That One-Shot Chase Scene In Steven Spielberg’s The Adventures Of Tintin Is The Best Action Scene Ever

Do you know what the difference is between a good action scene and a bad one? When you boil it down to the fundamentals, it’s actually really simple: Action ought to reveal character. What puts this particular sequence in “The Adventures of Tintin” on another level isn’t necessarily what unfolds in the spectacle itself, but what comes after.

Surprisingly, the manic and seemingly undefeatable efforts of our heroes throughout the chaos leads to a stunning setback at the hands of Sakharine. Having come so close to retrieving all three scrolls but forced to choose between his prize or his captured friends, Tintin makes the selfless decision and allows the enemy to win. Following such glorious highs with their lowest of emotional lows is entirely the point here, as the deceptively sharp script uses this much-needed decompressing moment to walk both Haddock and Tintin through the concept of failure — and, more importantly, never letting it defeat you. Haddock, a lifelong cynic who drowns his self-loathing in alcohol, nevetheless aspires to the greatness of his forebear, Sir Francis Haddock. Tintin, an natural optimist buoyed by a career of successes, has never tasted defeat quite like this.

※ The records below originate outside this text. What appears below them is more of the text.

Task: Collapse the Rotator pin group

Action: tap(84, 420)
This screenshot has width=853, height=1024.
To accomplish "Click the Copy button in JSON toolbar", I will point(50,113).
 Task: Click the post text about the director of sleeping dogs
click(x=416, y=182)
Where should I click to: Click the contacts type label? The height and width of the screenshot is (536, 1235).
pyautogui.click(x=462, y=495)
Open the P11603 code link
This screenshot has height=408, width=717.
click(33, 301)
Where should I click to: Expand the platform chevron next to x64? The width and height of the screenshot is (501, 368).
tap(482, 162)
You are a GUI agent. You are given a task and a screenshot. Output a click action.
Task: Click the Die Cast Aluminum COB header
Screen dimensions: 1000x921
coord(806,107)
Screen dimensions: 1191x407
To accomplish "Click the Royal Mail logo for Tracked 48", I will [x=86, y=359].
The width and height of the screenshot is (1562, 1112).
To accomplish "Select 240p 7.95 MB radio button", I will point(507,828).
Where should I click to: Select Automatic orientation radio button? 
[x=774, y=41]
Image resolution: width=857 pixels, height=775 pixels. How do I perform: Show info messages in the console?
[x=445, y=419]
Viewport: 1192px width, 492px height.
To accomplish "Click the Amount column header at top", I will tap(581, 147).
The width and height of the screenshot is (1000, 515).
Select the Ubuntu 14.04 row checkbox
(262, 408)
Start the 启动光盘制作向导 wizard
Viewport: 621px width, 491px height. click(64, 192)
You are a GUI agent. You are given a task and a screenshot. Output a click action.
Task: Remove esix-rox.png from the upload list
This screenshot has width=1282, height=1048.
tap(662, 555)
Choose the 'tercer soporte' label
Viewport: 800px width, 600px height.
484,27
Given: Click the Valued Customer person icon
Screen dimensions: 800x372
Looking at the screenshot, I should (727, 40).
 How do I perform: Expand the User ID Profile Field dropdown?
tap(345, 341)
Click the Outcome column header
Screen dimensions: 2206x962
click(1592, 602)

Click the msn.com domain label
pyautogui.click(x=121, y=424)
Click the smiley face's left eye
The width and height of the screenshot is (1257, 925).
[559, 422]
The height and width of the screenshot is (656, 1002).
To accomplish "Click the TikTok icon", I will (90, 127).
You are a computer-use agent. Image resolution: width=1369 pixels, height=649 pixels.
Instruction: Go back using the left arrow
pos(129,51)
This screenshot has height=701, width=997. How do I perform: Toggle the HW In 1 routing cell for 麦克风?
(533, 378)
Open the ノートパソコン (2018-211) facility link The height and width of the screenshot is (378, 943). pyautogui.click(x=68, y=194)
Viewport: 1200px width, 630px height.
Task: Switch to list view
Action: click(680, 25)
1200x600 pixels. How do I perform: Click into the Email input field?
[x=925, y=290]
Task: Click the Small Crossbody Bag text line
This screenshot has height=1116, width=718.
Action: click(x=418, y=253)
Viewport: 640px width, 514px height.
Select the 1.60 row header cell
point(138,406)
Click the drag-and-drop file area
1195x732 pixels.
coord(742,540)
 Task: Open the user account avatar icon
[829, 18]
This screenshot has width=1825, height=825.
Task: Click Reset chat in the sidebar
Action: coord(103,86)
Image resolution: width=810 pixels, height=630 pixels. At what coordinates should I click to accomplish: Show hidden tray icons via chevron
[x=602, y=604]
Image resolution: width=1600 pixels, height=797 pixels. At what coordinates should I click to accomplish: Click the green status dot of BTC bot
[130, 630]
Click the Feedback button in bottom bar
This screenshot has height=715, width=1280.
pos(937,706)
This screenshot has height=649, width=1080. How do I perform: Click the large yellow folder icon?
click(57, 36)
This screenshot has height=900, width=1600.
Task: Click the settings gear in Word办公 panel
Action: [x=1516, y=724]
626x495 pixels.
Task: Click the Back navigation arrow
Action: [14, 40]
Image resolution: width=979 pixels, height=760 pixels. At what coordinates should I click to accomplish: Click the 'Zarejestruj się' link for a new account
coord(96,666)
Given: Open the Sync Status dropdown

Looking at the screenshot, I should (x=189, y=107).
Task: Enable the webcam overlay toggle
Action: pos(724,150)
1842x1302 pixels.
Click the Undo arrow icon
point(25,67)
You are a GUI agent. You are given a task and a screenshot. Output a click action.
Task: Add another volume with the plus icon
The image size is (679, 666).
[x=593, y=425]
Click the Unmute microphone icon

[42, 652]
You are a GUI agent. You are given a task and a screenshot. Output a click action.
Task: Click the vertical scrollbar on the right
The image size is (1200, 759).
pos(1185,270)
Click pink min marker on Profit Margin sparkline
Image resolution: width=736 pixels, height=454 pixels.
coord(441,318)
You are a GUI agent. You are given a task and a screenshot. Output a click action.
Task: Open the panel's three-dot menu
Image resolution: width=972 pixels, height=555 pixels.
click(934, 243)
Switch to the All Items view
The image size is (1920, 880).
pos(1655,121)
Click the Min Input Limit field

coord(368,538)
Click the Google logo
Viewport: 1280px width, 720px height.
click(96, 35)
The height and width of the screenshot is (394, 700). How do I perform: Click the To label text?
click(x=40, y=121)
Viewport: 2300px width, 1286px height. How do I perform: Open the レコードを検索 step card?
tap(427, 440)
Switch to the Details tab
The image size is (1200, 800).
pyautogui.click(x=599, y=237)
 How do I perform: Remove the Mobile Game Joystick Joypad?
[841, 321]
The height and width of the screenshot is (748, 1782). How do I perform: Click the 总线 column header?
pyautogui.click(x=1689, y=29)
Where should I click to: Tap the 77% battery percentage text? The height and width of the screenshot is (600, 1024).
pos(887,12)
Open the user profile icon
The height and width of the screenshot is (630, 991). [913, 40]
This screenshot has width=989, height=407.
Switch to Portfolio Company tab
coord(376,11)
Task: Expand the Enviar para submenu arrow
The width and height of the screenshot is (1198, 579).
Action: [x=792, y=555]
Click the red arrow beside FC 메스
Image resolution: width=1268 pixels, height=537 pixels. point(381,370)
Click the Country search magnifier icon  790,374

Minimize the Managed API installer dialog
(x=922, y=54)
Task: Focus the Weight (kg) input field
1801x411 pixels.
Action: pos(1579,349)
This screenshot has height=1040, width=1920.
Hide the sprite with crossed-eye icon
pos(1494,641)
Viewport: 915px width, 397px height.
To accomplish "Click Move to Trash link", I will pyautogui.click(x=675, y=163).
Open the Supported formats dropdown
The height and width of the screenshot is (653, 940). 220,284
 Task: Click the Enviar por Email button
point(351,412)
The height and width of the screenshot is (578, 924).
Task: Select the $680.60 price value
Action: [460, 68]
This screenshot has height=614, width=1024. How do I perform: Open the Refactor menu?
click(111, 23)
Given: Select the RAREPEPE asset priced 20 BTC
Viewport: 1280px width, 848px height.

Put them together, and we get a sneaky origin story of a partnership that spans decades in the original comics and, in an ideal world, would’ve led to several successful sequels for this movie.

As /Film’s Chris Evangelista once accurately pointed out, “The Adventures of Tintin” is basically a series of action scenes strung together by the flimsiest excuse of a plot. And, no, that’s not a criticism when referring to a Steven Spielberg movie. But while any number of sequences could’ve easily become the focal point of this article — the car chase early on when Tintin is kidnapped by Sakharine’s men or the stunningly rendered ship-to-ship battle as a semi-sober Haddock remembers his grandfather’s war stories — this above all else perfectly represents the ethos of the entire story.

From the motion-capture animation to the wonderfully imaginative action choreography to the emotional beats that recontextualize everything we just saw, it’s clear that the intricate one-shot deserves to be ranked among the absolute best of Spielberg’s filmography … and among the best of all-time.